# Colonial Labs



## TeddyBear (Oct 20, 2020)

Either Colonial Labs and it’s fans at SST are correct: I’m an abnormally low-responder.

OR

I have been given underdosed compounds.

At the 7-week mark, my testosterone was at 1600~, which is pretty disappointing. I’ve had decent size gains, but I’m not sure how much to attribute to diet, intensity, or the Test.

I even went a bit hog wild on secondary compounds and haven’t seen much advantage there either. It’s frustrating to take the risk and feel like you are spinning your wheels and wasting money.


----------



## Flyingdragon (Oct 20, 2020)

Nice try, Test level at 1600 is a great number....U r only trying to advertise for this lab in a sneaky way


----------



## dragon1952 (Oct 20, 2020)

dted23 said:


> Either Colonial Labs and it’s fans at SST are correct: I’m an abnormally low-responder.
> 
> OR
> 
> ...



It would be beneficial to know what the freakin' dosage was :^ /


----------



## transcend2007 (Oct 20, 2020)

2 Posts ... instead of shilling .. why not add some flipping value ... btw I've never heard of the lab you're promoting ..


----------



## Tatlifter (Oct 20, 2020)

Its bunk... Those are natty levels for a 80 year old man. Stay away from colonial labs.


----------



## TeddyBear (Oct 20, 2020)

1600 is above natural, but well below where it should be on gear.
I was in week 7 of 500mg of Test-E, I’m under 30 years old.


----------



## TeddyBear (Oct 20, 2020)

Flyingdragon said:


> Nice try, Test level at 1600 is a great number....U r only trying to advertise for this lab in a sneaky way


That’s TOTAL TEST, not Free Test. Those are LOW numbers. I’m not promoting them, I’m warning people to be cautious. Either folks at SST are right or I’ve been duped.


----------



## DOOM (Oct 20, 2020)

Yeah definitely very under dosed! That’s whack! 

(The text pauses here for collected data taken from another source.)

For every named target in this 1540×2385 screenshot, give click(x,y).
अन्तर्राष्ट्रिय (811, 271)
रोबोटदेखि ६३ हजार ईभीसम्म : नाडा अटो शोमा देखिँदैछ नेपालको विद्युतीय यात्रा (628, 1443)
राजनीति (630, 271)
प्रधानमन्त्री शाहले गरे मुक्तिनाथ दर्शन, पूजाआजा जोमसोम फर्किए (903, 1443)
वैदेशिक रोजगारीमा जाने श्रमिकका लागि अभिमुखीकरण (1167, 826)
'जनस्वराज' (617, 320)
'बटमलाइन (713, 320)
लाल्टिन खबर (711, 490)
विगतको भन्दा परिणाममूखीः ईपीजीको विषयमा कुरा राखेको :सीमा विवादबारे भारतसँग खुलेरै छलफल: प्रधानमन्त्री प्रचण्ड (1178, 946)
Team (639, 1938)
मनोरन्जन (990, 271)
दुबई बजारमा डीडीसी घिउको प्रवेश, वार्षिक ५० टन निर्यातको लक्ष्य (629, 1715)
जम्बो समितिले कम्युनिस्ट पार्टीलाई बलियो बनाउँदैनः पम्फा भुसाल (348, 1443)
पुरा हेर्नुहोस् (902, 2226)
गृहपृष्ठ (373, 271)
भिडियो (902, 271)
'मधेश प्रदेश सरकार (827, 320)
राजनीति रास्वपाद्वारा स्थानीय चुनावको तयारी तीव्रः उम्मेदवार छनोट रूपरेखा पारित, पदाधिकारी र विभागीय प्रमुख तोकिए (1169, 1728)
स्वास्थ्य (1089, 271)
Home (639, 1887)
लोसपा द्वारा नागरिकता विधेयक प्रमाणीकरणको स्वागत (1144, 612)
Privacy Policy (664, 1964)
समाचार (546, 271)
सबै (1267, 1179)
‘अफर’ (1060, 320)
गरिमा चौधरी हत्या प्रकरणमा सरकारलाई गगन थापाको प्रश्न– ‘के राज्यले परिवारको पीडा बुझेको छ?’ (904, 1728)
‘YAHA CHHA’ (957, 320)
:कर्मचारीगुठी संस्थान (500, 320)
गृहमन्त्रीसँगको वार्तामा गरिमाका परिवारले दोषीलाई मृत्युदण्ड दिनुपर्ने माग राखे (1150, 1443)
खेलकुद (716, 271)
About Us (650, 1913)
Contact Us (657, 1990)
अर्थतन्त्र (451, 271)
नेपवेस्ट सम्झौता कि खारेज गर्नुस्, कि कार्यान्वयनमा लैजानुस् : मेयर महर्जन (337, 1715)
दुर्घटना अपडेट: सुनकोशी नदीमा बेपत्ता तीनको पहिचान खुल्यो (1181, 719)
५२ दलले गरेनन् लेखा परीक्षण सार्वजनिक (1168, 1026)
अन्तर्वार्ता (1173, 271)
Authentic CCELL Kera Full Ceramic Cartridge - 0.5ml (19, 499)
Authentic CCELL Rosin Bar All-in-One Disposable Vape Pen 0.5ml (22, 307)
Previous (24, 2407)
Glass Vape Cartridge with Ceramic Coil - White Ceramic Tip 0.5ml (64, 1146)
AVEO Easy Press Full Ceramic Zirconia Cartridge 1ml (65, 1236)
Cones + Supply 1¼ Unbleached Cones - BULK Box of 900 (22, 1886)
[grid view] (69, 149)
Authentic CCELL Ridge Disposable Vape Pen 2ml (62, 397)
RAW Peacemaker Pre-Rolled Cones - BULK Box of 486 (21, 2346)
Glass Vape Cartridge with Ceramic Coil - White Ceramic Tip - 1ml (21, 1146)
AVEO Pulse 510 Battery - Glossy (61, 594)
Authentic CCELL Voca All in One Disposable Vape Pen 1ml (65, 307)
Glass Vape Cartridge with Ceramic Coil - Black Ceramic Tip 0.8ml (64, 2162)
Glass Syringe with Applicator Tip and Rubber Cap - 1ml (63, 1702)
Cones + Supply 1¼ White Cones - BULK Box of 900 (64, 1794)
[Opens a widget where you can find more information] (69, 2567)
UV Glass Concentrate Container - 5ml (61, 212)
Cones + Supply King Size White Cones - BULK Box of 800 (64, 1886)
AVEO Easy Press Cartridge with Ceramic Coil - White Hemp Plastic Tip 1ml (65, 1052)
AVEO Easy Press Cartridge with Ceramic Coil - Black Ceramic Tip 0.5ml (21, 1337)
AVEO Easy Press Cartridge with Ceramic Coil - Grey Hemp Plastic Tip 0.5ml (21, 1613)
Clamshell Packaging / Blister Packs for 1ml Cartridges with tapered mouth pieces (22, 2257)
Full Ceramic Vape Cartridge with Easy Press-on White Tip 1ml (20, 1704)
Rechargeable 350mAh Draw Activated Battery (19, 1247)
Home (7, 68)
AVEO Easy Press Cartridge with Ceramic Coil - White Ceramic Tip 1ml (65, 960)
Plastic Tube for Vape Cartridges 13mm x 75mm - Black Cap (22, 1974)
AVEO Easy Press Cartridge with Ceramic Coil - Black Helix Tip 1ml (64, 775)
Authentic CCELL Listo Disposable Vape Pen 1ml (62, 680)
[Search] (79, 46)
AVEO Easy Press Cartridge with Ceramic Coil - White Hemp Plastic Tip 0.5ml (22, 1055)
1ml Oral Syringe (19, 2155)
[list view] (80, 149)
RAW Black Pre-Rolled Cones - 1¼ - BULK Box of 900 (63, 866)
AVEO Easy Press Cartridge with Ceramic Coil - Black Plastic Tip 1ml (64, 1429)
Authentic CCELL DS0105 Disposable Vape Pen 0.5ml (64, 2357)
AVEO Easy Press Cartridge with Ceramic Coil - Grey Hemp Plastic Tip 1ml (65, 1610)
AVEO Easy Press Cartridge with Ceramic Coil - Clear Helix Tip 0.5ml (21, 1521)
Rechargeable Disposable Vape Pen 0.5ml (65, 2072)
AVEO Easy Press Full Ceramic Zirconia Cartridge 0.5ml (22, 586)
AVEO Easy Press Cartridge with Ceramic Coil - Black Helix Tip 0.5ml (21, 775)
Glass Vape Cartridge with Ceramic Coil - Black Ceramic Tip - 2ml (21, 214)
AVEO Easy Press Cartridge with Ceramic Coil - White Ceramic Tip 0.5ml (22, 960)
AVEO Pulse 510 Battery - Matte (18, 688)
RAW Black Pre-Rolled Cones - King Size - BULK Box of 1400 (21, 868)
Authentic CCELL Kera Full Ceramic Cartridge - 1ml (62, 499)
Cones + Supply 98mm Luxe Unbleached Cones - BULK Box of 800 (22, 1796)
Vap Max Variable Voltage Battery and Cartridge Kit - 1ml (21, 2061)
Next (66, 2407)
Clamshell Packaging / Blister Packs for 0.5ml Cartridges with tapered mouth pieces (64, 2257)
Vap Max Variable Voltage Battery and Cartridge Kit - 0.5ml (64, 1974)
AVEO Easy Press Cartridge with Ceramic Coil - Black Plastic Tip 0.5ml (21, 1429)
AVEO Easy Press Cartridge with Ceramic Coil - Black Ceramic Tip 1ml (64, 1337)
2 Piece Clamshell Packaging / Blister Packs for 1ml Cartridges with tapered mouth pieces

Wait a second. How much you running per week?


----------



## TeddyBear (Oct 21, 2020)

500mg a week. 250mg every 3.5 days.


----------



## SFGiants (Oct 21, 2020)

What is SST? Sounds like STD!

What is the 2nd compound and how much you taking?

There is no way IMO you are a low responder at 1600ng maybe 2200 or 2800 but not 1600

I'm on 140mg a week testing around 700 and over 50 years of age


----------



## FlyingPapaya (Oct 21, 2020)

So you join a random forum to tell us the gear you bought online and list the source name is under dosed or bunk?
You also fail to mention the other compounds.

Fuk outta here ya twat waffle.


----------



## TeddyBear (Oct 21, 2020)

I didn’t mention the other compounds because they’re largely irrelevant. My first cycle was Test ONLY and had those results.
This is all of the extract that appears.